I love my iPad in the classroom (in case you haven't heard that from me before)! It's useful in such a wide variety of ways, but the best part about it is the ability to create with it. Creating is pretty high up on Bloom's Taxonomy (the Langwitches Blog has an awesome infographic of Bloom's and iPad apps), and is definitely how we should be using the iPads if we're lucky enough to have them in the classroom.
The picture to the left was created with the Thinglink app (free!). The picture was taken in a Grade 8 math class where I did a lesson a few weeks ago based on the sugar content in drinks. It was a fun lesson to do. The students were asked to bring in their favourite drink and rank them according to their opinion of least healthy to most healthy. Then we examined the nutrition labels on the back and determined the amount of sugar in each drink. This was the difficult part, as not all labels are created equally, as many of you know. Some labels indicated the amount of sugar in the drink, but some indicated the amount of sugar in one serving size of the drink, which was less than the container held. That's where the math came in to play! Then we re-ranked them according to sugar content, and added interactive buttons using Thinglink.
To use Thinglink, a photo is uploaded into the app. Then you tap the screen to add interactive items, such as a YouTube video, text or another picture. The red dots are tapped to open them, which gives more information than the photo does. Click here to see how this photo has become interactive. Once the project is complete, it is saved, and then easily shared via email or social media. Wouldn't it be cool to email the link to parents, or add to your class or school blog or website?
I introduced Skitch to my blog followers a few days ago when I wrote about some of my favourite apps. The photo to the left was uploaded into the Skitch app, and then students easily marked it up with arrows and labels. Skitch, which belongs to the Evernote family of apps, also allows other shapes and drawings to be included. Great for students to share new knowledge.

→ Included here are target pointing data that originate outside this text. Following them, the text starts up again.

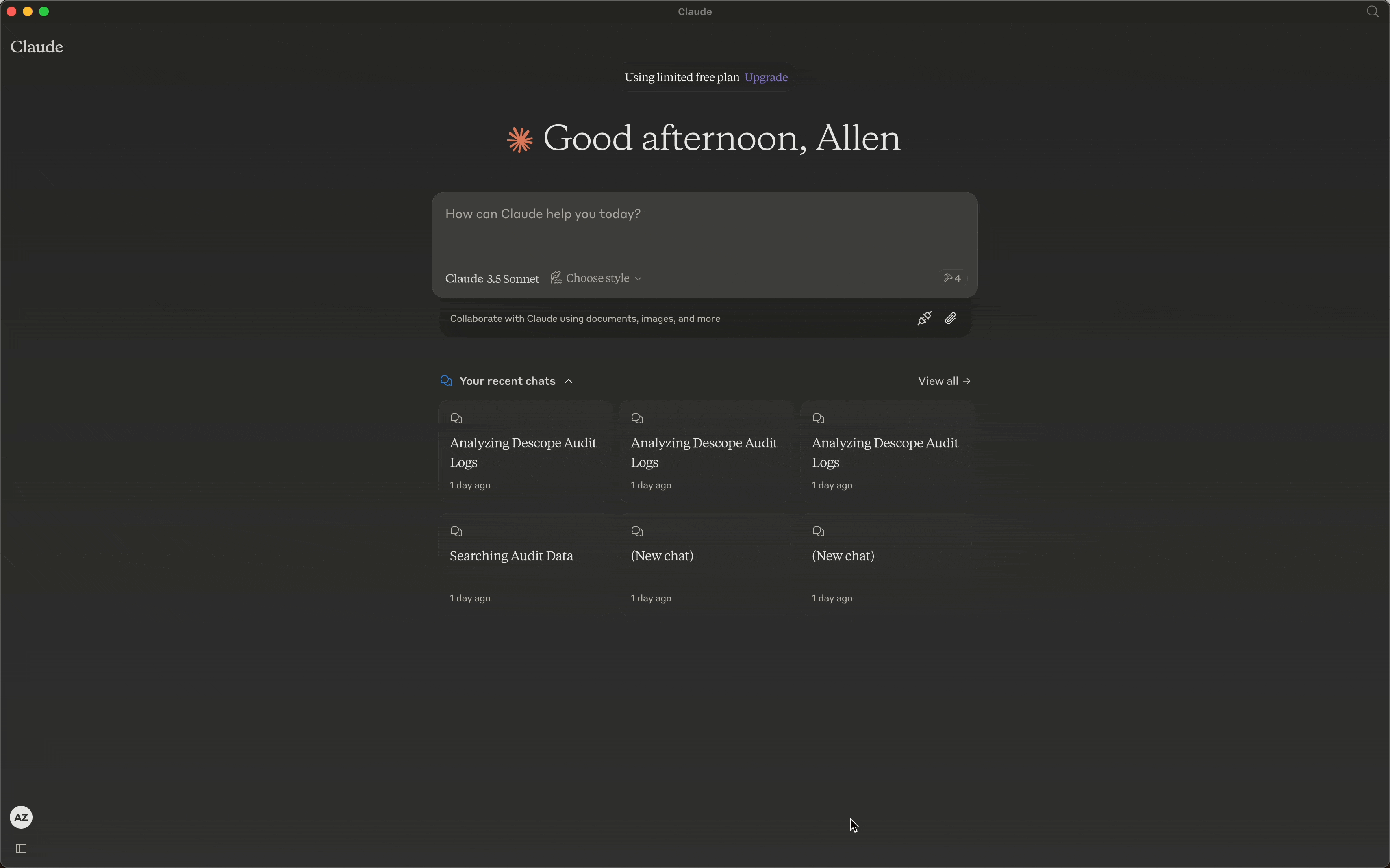Image resolution: width=1390 pixels, height=868 pixels.
Task: Focus the How can Claude help input field
Action: 704,230

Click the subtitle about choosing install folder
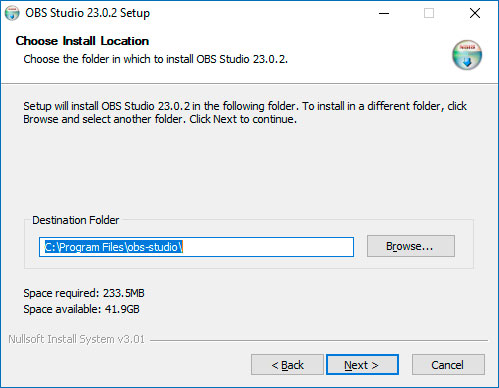click(156, 59)
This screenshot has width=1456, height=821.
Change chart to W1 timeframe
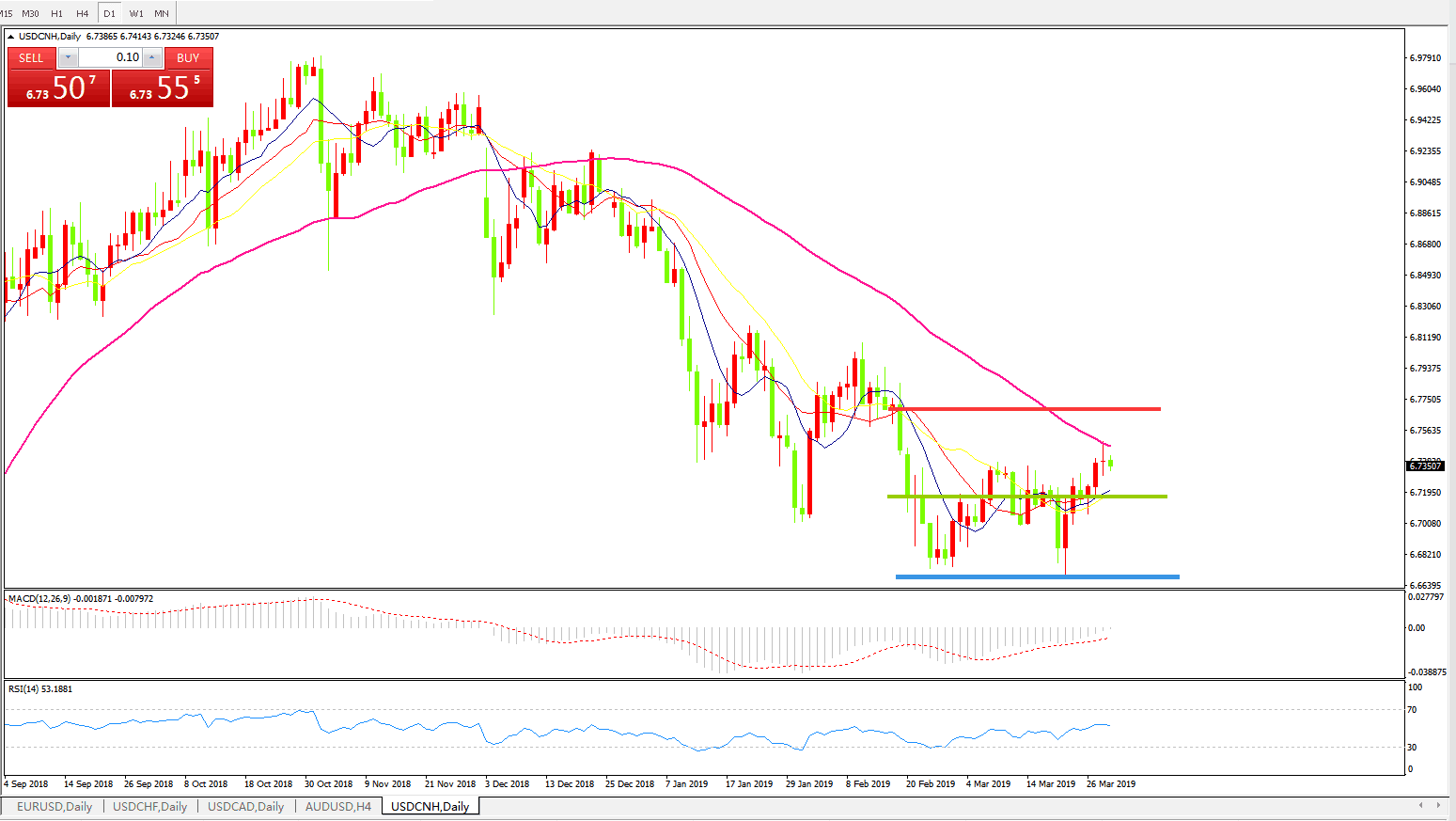[x=136, y=13]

The picture below shows some of the options available with the app. One of my favourite tools is the blurring tool (at the top of the options). This is awesome for publishing pictures of students online if you don't have permission to show students' faces. Simply blur the faces, and they are virtually unrecognizable!
Under the blur tool, is the undo/redo tool. Under that is the drawing tool, which allows you to make line drawings of any type. Next is the shape tool, which allows the inclusion of lines, rectangles and circles. The next tool is the labelling tool, which opens the keyboard. The final tool is the arrows.
The last picture shows the various colours available with this app, as well as thickness.
This app is so easy to use! Students catch on extremely quickly. And the best part? It's free too!